▶ [Problem requirements]: Write each line out a second time, exactly as shown below.

▶ [Data for analysis]:
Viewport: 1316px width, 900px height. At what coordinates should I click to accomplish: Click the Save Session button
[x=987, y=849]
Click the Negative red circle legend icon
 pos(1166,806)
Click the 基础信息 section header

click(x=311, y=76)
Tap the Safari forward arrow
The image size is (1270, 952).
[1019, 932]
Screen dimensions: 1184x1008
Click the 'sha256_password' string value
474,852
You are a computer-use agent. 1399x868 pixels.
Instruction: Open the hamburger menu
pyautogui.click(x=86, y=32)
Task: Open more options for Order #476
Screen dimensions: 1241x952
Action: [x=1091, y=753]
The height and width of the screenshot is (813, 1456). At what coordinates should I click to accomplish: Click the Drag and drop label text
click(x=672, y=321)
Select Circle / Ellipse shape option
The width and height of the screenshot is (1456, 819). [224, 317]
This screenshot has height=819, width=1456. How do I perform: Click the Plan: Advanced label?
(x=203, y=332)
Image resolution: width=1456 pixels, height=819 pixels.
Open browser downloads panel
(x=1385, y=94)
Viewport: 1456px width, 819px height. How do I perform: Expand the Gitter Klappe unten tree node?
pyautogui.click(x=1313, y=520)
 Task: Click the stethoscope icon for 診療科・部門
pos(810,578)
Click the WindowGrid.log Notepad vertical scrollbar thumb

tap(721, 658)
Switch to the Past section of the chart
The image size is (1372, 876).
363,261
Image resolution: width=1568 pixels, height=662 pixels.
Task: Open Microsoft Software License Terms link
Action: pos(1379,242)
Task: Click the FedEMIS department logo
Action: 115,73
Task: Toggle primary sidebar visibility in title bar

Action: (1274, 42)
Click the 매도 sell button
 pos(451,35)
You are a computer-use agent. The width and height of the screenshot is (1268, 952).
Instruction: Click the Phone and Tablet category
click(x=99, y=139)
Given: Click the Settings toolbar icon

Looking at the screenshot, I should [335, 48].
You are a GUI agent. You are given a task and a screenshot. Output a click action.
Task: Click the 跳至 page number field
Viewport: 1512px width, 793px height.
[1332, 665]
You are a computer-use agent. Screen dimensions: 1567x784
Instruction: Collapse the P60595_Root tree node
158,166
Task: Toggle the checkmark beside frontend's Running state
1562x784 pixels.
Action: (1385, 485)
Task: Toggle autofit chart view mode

▶ [Reply]:
Viewport: 1316px width, 900px height. At what coordinates should I click to accomplish: Click the Save Session button
[x=987, y=849]
Click the Negative red circle legend icon
 pos(1166,806)
Click the 基础信息 section header

click(x=311, y=76)
Tap the Safari forward arrow
The image size is (1270, 952).
[1019, 932]
Screen dimensions: 1184x1008
Click the 'sha256_password' string value
474,852
You are a computer-use agent. 1399x868 pixels.
Instruction: Open the hamburger menu
pyautogui.click(x=86, y=32)
Task: Open more options for Order #476
Screen dimensions: 1241x952
Action: [x=1091, y=753]
The height and width of the screenshot is (813, 1456). At what coordinates should I click to accomplish: Click the Drag and drop label text
click(x=672, y=321)
Select Circle / Ellipse shape option
The width and height of the screenshot is (1456, 819). [224, 317]
This screenshot has height=819, width=1456. How do I perform: Click the Plan: Advanced label?
(x=203, y=332)
Image resolution: width=1456 pixels, height=819 pixels.
Open browser downloads panel
(x=1385, y=94)
Viewport: 1456px width, 819px height. How do I perform: Expand the Gitter Klappe unten tree node?
pyautogui.click(x=1313, y=520)
 Task: Click the stethoscope icon for 診療科・部門
pos(810,578)
Click the WindowGrid.log Notepad vertical scrollbar thumb

tap(721, 658)
Switch to the Past section of the chart
The image size is (1372, 876).
363,261
Image resolution: width=1568 pixels, height=662 pixels.
Task: Open Microsoft Software License Terms link
Action: pos(1379,242)
Task: Click the FedEMIS department logo
Action: 115,73
Task: Toggle primary sidebar visibility in title bar

Action: (1274, 42)
Click the 매도 sell button
 pos(451,35)
You are a computer-use agent. The width and height of the screenshot is (1268, 952).
Instruction: Click the Phone and Tablet category
click(x=99, y=139)
Given: Click the Settings toolbar icon

Looking at the screenshot, I should [335, 48].
You are a GUI agent. You are given a task and a screenshot. Output a click action.
Task: Click the 跳至 page number field
Viewport: 1512px width, 793px height.
[1332, 665]
You are a computer-use agent. Screen dimensions: 1567x784
Instruction: Collapse the P60595_Root tree node
158,166
Task: Toggle the checkmark beside frontend's Running state
1562x784 pixels.
Action: (1385, 485)
Task: Toggle autofit chart view mode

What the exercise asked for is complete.